Second, RelOptInfo simplifies a large number of details of cross-Relational Expression optimization, and its search width is further reduced compared to Calcite, which organizes sets of equivalent paths by Relational Expression. In terms of the number of equivalent sets, the search width of PostgreSQL is about an order of magnitude lower than that of Calcite, which, of course, is exchanged for more optimization possibilities, as mentioned above.

Finally, PostgreSQL mixes a lot of business logic in the optimization phase, which not only improves the difficulty of code reading, but also speeds up the optimization efficiency. In the process of optimization, PostgreSQL will continuously do constant folding, PathKey de-duplication, Union leveling, subquery leveling. These operations will not be applied to memo.
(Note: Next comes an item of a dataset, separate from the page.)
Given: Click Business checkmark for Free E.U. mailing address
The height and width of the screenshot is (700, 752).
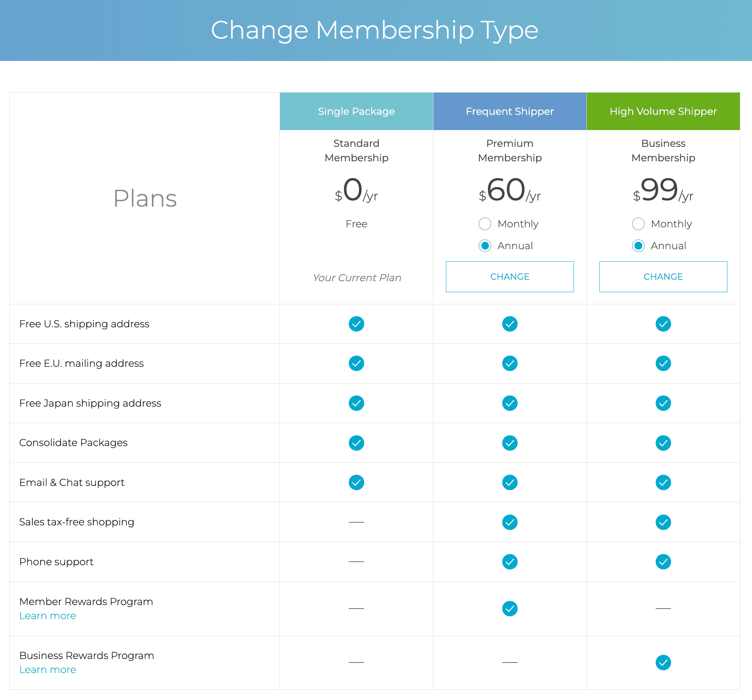Looking at the screenshot, I should 663,363.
Compared with Calcite/Orca, PostgreSQL optimizes faster and is more suitable for transactional scenarios. However, I can't tell whether Calcite/Orca can also support transaction scenarios after a proper mix of pruning and optimization rules.

The above is all the content of the article "sample Analysis of PostgreSQL Optimizer". Thank you for reading! Hope to share the content to help you, more related knowledge, welcome to follow the industry information channel!

Welcome to subscribe "Shulou Technology Information " to get latest news, interesting things and hot topics in the IT industry, and controls the hottest and latest Internet news, technology news and IT industry trends.

*The comments in the above article only represent the author's personal views and do not represent the views and positions of this website. If you have more insights, please feel free to contribute and share.